* Data supplied *
-- Opening Marker --

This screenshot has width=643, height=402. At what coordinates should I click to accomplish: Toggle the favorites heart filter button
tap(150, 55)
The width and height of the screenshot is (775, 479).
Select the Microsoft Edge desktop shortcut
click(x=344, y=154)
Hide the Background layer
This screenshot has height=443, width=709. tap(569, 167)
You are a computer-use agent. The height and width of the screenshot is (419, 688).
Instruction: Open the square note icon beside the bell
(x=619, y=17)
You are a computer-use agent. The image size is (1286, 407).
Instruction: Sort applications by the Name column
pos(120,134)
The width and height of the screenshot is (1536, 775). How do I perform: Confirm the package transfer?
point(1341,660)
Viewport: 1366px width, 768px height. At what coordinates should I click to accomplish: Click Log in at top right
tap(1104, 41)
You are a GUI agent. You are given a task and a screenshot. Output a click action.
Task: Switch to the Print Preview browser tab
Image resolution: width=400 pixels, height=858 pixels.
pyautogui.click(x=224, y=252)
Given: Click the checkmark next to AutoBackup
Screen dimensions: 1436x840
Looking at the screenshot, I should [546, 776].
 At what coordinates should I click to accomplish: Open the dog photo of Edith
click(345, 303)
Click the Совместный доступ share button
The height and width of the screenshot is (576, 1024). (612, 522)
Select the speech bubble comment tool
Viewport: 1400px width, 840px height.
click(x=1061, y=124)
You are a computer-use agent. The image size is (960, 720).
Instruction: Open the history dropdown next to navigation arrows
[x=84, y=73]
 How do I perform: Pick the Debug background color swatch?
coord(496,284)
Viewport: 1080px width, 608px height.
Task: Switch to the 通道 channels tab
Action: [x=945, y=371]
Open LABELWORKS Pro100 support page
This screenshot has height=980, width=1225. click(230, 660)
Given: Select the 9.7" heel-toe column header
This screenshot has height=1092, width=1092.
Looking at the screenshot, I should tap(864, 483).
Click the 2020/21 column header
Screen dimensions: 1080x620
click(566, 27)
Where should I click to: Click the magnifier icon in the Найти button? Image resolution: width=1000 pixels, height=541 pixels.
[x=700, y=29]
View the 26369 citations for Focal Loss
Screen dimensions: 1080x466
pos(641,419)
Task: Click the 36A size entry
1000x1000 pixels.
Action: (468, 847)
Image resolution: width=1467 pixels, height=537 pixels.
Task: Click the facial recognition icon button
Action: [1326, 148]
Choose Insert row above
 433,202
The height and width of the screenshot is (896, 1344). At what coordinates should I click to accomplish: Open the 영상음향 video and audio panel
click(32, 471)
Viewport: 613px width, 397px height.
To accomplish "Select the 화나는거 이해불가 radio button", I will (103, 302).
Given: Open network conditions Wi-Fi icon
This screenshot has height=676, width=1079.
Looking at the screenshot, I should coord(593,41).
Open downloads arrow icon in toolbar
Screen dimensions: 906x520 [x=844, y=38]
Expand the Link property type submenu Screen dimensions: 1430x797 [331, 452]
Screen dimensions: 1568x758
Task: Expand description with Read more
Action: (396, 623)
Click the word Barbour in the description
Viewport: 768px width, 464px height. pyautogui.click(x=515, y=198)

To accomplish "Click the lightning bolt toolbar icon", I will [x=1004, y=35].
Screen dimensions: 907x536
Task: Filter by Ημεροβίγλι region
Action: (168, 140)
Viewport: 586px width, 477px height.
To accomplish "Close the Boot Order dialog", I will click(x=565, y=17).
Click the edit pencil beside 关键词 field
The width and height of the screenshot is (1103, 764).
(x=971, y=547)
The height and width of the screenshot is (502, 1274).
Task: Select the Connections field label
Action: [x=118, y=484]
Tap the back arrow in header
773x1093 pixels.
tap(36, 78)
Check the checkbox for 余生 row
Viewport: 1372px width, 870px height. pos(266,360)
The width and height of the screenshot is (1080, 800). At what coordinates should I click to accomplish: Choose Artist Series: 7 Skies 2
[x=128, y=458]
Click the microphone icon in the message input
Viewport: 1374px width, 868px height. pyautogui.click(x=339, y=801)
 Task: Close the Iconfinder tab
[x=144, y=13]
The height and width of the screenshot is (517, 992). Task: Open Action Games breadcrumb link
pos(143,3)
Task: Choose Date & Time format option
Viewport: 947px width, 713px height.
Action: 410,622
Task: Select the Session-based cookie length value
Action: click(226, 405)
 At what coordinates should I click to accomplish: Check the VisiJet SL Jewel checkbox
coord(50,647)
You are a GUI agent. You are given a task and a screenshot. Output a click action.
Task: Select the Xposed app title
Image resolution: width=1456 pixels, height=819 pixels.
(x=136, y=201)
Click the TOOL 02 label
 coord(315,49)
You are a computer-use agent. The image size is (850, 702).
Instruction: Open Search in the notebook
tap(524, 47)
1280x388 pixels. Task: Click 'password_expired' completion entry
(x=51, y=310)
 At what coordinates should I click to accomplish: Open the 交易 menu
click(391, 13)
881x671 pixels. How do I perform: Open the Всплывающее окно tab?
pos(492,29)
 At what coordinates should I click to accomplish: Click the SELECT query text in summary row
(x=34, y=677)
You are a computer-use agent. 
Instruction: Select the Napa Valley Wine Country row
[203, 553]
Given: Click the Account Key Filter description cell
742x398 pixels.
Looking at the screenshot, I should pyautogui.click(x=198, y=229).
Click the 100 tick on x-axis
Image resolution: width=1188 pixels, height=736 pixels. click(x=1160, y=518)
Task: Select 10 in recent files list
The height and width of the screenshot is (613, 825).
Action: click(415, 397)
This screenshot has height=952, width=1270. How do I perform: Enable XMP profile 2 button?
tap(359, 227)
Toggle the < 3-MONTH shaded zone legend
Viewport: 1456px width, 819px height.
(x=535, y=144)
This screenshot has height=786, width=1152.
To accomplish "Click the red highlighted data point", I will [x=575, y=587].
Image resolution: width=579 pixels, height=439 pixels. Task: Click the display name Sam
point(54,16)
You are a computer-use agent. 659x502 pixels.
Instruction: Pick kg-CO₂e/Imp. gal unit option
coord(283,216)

-- Closing Marker --

* Task objective *
Keeping each word as given, write out the material above.

* Solution to this exercise *
This screenshot has width=643, height=402. At what coordinates should I click to accomplish: Toggle the favorites heart filter button
tap(150, 55)
The width and height of the screenshot is (775, 479).
Select the Microsoft Edge desktop shortcut
click(x=344, y=154)
Hide the Background layer
This screenshot has height=443, width=709. tap(569, 167)
You are a computer-use agent. The height and width of the screenshot is (419, 688).
Instruction: Open the square note icon beside the bell
(x=619, y=17)
You are a computer-use agent. The image size is (1286, 407).
Instruction: Sort applications by the Name column
pos(120,134)
The width and height of the screenshot is (1536, 775). How do I perform: Confirm the package transfer?
point(1341,660)
Viewport: 1366px width, 768px height. At what coordinates should I click to accomplish: Click Log in at top right
tap(1104, 41)
You are a GUI agent. You are given a task and a screenshot. Output a click action.
Task: Switch to the Print Preview browser tab
Image resolution: width=400 pixels, height=858 pixels.
pyautogui.click(x=224, y=252)
Given: Click the checkmark next to AutoBackup
Screen dimensions: 1436x840
Looking at the screenshot, I should [546, 776].
 At what coordinates should I click to accomplish: Open the dog photo of Edith
click(345, 303)
Click the Совместный доступ share button
The height and width of the screenshot is (576, 1024). (612, 522)
Select the speech bubble comment tool
Viewport: 1400px width, 840px height.
click(x=1061, y=124)
You are a computer-use agent. The image size is (960, 720).
Instruction: Open the history dropdown next to navigation arrows
[x=84, y=73]
 How do I perform: Pick the Debug background color swatch?
coord(496,284)
Viewport: 1080px width, 608px height.
Task: Switch to the 通道 channels tab
Action: [x=945, y=371]
Open LABELWORKS Pro100 support page
This screenshot has height=980, width=1225. click(230, 660)
Given: Select the 9.7" heel-toe column header
This screenshot has height=1092, width=1092.
Looking at the screenshot, I should tap(864, 483).
Click the 2020/21 column header
Screen dimensions: 1080x620
click(566, 27)
Where should I click to: Click the magnifier icon in the Найти button? Image resolution: width=1000 pixels, height=541 pixels.
[x=700, y=29]
View the 26369 citations for Focal Loss
Screen dimensions: 1080x466
pos(641,419)
Task: Click the 36A size entry
1000x1000 pixels.
Action: (468, 847)
Image resolution: width=1467 pixels, height=537 pixels.
Task: Click the facial recognition icon button
Action: [1326, 148]
Choose Insert row above
 433,202
The height and width of the screenshot is (896, 1344). At what coordinates should I click to accomplish: Open the 영상음향 video and audio panel
click(32, 471)
Viewport: 613px width, 397px height.
To accomplish "Select the 화나는거 이해불가 radio button", I will (103, 302).
Given: Open network conditions Wi-Fi icon
This screenshot has height=676, width=1079.
Looking at the screenshot, I should coord(593,41).
Open downloads arrow icon in toolbar
Screen dimensions: 906x520 [x=844, y=38]
Expand the Link property type submenu Screen dimensions: 1430x797 [331, 452]
Screen dimensions: 1568x758
Task: Expand description with Read more
Action: (396, 623)
Click the word Barbour in the description
Viewport: 768px width, 464px height. pyautogui.click(x=515, y=198)

To accomplish "Click the lightning bolt toolbar icon", I will [x=1004, y=35].
Screen dimensions: 907x536
Task: Filter by Ημεροβίγλι region
Action: (168, 140)
Viewport: 586px width, 477px height.
To accomplish "Close the Boot Order dialog", I will click(x=565, y=17).
Click the edit pencil beside 关键词 field
The width and height of the screenshot is (1103, 764).
(x=971, y=547)
The height and width of the screenshot is (502, 1274).
Task: Select the Connections field label
Action: [x=118, y=484]
Tap the back arrow in header
773x1093 pixels.
tap(36, 78)
Check the checkbox for 余生 row
Viewport: 1372px width, 870px height. pos(266,360)
The width and height of the screenshot is (1080, 800). At what coordinates should I click to accomplish: Choose Artist Series: 7 Skies 2
[x=128, y=458]
Click the microphone icon in the message input
Viewport: 1374px width, 868px height. pyautogui.click(x=339, y=801)
 Task: Close the Iconfinder tab
[x=144, y=13]
The height and width of the screenshot is (517, 992). Task: Open Action Games breadcrumb link
pos(143,3)
Task: Choose Date & Time format option
Viewport: 947px width, 713px height.
Action: 410,622
Task: Select the Session-based cookie length value
Action: click(226, 405)
 At what coordinates should I click to accomplish: Check the VisiJet SL Jewel checkbox
coord(50,647)
You are a GUI agent. You are given a task and a screenshot. Output a click action.
Task: Select the Xposed app title
Image resolution: width=1456 pixels, height=819 pixels.
(x=136, y=201)
Click the TOOL 02 label
 coord(315,49)
You are a computer-use agent. The image size is (850, 702).
Instruction: Open Search in the notebook
tap(524, 47)
1280x388 pixels. Task: Click 'password_expired' completion entry
(x=51, y=310)
 At what coordinates should I click to accomplish: Open the 交易 menu
click(391, 13)
881x671 pixels. How do I perform: Open the Всплывающее окно tab?
pos(492,29)
 At what coordinates should I click to accomplish: Click the SELECT query text in summary row
(x=34, y=677)
You are a computer-use agent. 
Instruction: Select the Napa Valley Wine Country row
[203, 553]
Given: Click the Account Key Filter description cell
742x398 pixels.
Looking at the screenshot, I should pyautogui.click(x=198, y=229).
Click the 100 tick on x-axis
Image resolution: width=1188 pixels, height=736 pixels. click(x=1160, y=518)
Task: Select 10 in recent files list
The height and width of the screenshot is (613, 825).
Action: click(415, 397)
This screenshot has height=952, width=1270. How do I perform: Enable XMP profile 2 button?
tap(359, 227)
Toggle the < 3-MONTH shaded zone legend
Viewport: 1456px width, 819px height.
(x=535, y=144)
This screenshot has height=786, width=1152.
To accomplish "Click the red highlighted data point", I will [x=575, y=587].
Image resolution: width=579 pixels, height=439 pixels. Task: Click the display name Sam
point(54,16)
You are a computer-use agent. 659x502 pixels.
Instruction: Pick kg-CO₂e/Imp. gal unit option
coord(283,216)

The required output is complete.